HSTS (HTTP Strict Transport Security)
The implementation of the “strict-transport-security: max-age=31536000” header is a clear indicator of NASA's commitment to security. Known as HSTS (HTTP Strict Transport Security), this header forces browsers to use HTTPS connections, eliminating the possibility of man-in-the-middle attacks and increasing overall site security.
In summary, NASA's server setup is an excellent example of how advanced server technologies like NGINX and Varnish Cache can be combined to create a highly scalable, performant, and secure environment. The use of HSTS adds an extra layer of security, making the site not only fast, but also extremely secure.
In conclusion, NASA's decision to adopt WordPress as the content management system for their flagship website is a telling testament to the robustness, flexibility and scalability that WordPress can offer, even for enterprise-class projects with complex requirements and high volumes. of traffic.

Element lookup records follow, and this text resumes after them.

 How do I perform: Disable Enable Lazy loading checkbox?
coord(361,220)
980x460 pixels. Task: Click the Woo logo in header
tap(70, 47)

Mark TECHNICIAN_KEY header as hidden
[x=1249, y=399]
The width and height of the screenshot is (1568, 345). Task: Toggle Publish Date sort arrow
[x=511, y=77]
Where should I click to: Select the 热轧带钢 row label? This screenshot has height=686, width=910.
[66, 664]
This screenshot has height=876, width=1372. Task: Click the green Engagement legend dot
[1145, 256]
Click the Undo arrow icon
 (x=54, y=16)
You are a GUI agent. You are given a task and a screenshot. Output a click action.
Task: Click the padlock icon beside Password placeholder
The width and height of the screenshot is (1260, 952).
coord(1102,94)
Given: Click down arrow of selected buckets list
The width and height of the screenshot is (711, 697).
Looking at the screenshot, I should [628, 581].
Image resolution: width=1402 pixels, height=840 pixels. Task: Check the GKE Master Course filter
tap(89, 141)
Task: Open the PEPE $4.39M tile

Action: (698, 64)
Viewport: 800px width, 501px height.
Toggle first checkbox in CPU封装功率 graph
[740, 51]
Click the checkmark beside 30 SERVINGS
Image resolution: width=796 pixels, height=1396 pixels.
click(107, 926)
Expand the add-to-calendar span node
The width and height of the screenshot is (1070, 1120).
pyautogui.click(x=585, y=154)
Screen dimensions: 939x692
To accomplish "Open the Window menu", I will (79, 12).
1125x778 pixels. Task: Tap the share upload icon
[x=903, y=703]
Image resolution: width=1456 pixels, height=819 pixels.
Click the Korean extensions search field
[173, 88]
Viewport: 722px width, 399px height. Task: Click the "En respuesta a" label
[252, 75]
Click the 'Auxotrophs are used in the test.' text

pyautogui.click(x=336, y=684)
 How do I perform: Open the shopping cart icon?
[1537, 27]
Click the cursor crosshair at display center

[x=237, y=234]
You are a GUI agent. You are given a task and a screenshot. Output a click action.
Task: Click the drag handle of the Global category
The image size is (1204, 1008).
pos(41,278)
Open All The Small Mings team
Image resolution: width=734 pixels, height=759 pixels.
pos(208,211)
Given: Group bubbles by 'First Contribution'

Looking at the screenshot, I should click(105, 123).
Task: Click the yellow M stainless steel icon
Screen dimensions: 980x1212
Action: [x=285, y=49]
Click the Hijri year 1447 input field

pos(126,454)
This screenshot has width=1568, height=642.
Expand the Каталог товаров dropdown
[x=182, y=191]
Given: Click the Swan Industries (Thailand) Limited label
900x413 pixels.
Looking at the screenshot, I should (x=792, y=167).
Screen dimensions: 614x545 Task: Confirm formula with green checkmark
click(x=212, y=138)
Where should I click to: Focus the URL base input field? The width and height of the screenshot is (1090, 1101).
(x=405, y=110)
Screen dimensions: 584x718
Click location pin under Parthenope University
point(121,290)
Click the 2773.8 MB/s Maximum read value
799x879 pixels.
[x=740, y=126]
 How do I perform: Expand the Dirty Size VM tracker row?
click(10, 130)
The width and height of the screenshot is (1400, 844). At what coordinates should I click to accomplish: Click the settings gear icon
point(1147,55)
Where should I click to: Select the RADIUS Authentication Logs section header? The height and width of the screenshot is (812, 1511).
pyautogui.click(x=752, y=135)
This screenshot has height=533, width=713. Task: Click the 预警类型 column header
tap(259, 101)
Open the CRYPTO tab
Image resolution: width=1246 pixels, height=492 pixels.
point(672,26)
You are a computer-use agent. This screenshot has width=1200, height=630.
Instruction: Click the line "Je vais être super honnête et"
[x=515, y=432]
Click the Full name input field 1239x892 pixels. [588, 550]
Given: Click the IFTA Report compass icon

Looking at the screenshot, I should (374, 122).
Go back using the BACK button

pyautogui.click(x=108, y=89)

Migrating from Drupal to WordPress was a long and painstaking process that required a significant investment in time and resources, but the result is a modern, efficient and high-performing website.
The success of the NASA site with WordPress is further highlighted by the use of advanced server-side technologies such as NGINX and Varnish Cache, components that are also fundamental in our Managed Server software stack. These technologies allow us to provide high-performance and high-speed hosting solutions for WordPress and other popular CMS. NASA's choice reinforces the view that even large-scale organizations are increasingly seeing the intrinsic value of WordPress and complementary technologies, further validating the approach we have taken for our hosting services.
This case study highlights how WordPress has grown far beyond its origins as a blogging platform to become a cutting-edge CMS solution, capable of meeting the needs of organizations that demand the ultimate in security, speed and flexibility. And with the ever-expanding ecosystem of plugins, themes and blocks, WordPress looks set to maintain a prominent role in the CMS landscape for many years to come.